TCO models are most often designed to spit out one answer, to recommend one supplier to which business is awarded. There is limited effort, unless there is human intervention, to award business to multiple sources, thereby reducing risk to continuity of supply and creating a more robust sourcing solution.

As stated earlier, this usually occurs because of the overriding and singular focus on realizing the lowest possible unit price for goods and services.

How should these Models be changed for the future?

Disruptions occur in Supply Chain all of the time. Whether they are localized to an operation, a company, a geography or an industry they will occur. Whether they are global in nature they will occur. Whether the are man-made or natural disasters, they will occur.
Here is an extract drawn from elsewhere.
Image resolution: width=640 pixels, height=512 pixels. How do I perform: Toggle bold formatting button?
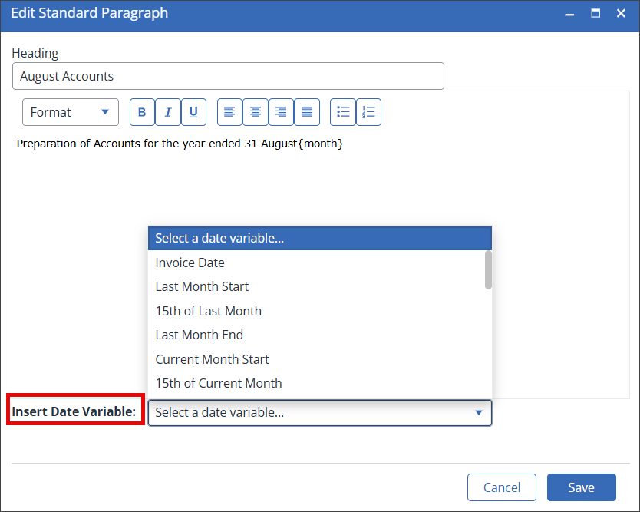[142, 112]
Total Cost of Ownership modelling with no consideration for these inevitable disruptions and the need to de-risk Supply Chains is reckless. Nothing runs smoothly each and every day. To ignore that reality in making sourcing decisions is to invite havoc that in its extreme can cause any company to fail.

The predominant focus on unit price is extremely hard to overcome. Its overarching importance will not likely be mitigated. But a focus on creating equally competitive, dual sourcing or multi-sourcing solutions can create a more robust and resilient Supply Chain. While this will not prevent problems, it does establish a basic sourcing solution that can better withstand any disruptions.

Finally we need Procurement to play a stronger role at the executive level. Too often Procurement is not viewed as being strategic despite the fact that it usually manages the majority of the costs of many companies and industries. If Procurement has a stronger presence in the Boardroom it can educate and inform their peers so as to alleviate pressures to make sourcing decision solely based on price.


A danger that we are concerned about is that after the pandemic companies will go back to their old ways of doing things. For all of their flaws and shortcoming, Procurement team will continue to use, or not use, their Total Cost of Ownership models as they have always done.

Everyone will forget how the pandemic brought every company in every industry in every country to their knees. Concerns about on-shoring vs offshoring will be forgotten. And companies will continue to source primarily to the lowest unit cost supplier, ignoring all other TCO factors.

Enlightened Procurement leaders and teams will see the value and opportunity to create more robust and resilient Supply Chains through better sourcing decisions recommended by strengthened TCO models.

Everyone else who ignores this need to change are just kidding themselves. They are putting their employees and their companies at risk of failure.